The task =
Output the data below line for line, exactly, up to and including the line where "489x869 pixels." appears.

##### Records

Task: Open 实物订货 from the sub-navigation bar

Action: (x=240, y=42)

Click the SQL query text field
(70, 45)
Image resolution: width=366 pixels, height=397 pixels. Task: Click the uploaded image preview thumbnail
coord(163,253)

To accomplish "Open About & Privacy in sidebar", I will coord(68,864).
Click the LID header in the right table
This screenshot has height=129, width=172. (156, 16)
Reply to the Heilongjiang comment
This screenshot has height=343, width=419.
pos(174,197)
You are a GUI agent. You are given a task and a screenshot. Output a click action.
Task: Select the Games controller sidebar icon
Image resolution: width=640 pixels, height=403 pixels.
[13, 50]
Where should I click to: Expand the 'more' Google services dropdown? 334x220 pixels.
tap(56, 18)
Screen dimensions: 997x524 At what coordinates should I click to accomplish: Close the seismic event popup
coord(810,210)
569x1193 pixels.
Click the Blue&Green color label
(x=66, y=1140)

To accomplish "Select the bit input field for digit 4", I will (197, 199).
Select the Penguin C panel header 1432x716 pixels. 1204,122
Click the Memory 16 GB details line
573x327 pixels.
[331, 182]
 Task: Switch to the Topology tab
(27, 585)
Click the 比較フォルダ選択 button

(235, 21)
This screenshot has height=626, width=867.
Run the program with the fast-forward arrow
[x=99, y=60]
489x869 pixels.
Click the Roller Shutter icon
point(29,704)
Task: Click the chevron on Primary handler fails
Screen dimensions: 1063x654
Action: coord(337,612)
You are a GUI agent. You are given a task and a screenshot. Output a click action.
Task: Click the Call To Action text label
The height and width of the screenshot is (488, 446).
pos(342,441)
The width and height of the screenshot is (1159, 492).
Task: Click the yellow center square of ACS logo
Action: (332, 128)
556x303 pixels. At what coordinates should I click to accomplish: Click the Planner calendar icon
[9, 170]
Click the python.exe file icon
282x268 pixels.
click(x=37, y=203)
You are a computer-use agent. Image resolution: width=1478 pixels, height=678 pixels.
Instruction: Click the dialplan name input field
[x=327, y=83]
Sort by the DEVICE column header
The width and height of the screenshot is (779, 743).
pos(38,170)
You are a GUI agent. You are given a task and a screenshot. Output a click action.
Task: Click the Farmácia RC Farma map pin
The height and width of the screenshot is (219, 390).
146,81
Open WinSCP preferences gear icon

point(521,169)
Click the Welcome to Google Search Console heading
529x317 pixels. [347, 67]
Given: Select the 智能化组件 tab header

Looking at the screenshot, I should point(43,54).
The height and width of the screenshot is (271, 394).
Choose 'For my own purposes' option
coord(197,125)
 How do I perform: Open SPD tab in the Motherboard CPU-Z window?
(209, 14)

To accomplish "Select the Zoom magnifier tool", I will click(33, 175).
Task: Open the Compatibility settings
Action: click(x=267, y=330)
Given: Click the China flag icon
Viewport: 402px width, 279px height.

##########

Task output =
Task: Open 实物订货 from the sub-navigation bar

Action: (x=240, y=42)

Click the SQL query text field
(70, 45)
Image resolution: width=366 pixels, height=397 pixels. Task: Click the uploaded image preview thumbnail
coord(163,253)

To accomplish "Open About & Privacy in sidebar", I will coord(68,864).
Click the LID header in the right table
This screenshot has height=129, width=172. (156, 16)
Reply to the Heilongjiang comment
This screenshot has height=343, width=419.
pos(174,197)
You are a GUI agent. You are given a task and a screenshot. Output a click action.
Task: Select the Games controller sidebar icon
Image resolution: width=640 pixels, height=403 pixels.
[13, 50]
Where should I click to: Expand the 'more' Google services dropdown? 334x220 pixels.
tap(56, 18)
Screen dimensions: 997x524 At what coordinates should I click to accomplish: Close the seismic event popup
coord(810,210)
569x1193 pixels.
Click the Blue&Green color label
(x=66, y=1140)

To accomplish "Select the bit input field for digit 4", I will (197, 199).
Select the Penguin C panel header 1432x716 pixels. 1204,122
Click the Memory 16 GB details line
573x327 pixels.
[331, 182]
 Task: Switch to the Topology tab
(27, 585)
Click the 比較フォルダ選択 button

(235, 21)
This screenshot has height=626, width=867.
Run the program with the fast-forward arrow
[x=99, y=60]
489x869 pixels.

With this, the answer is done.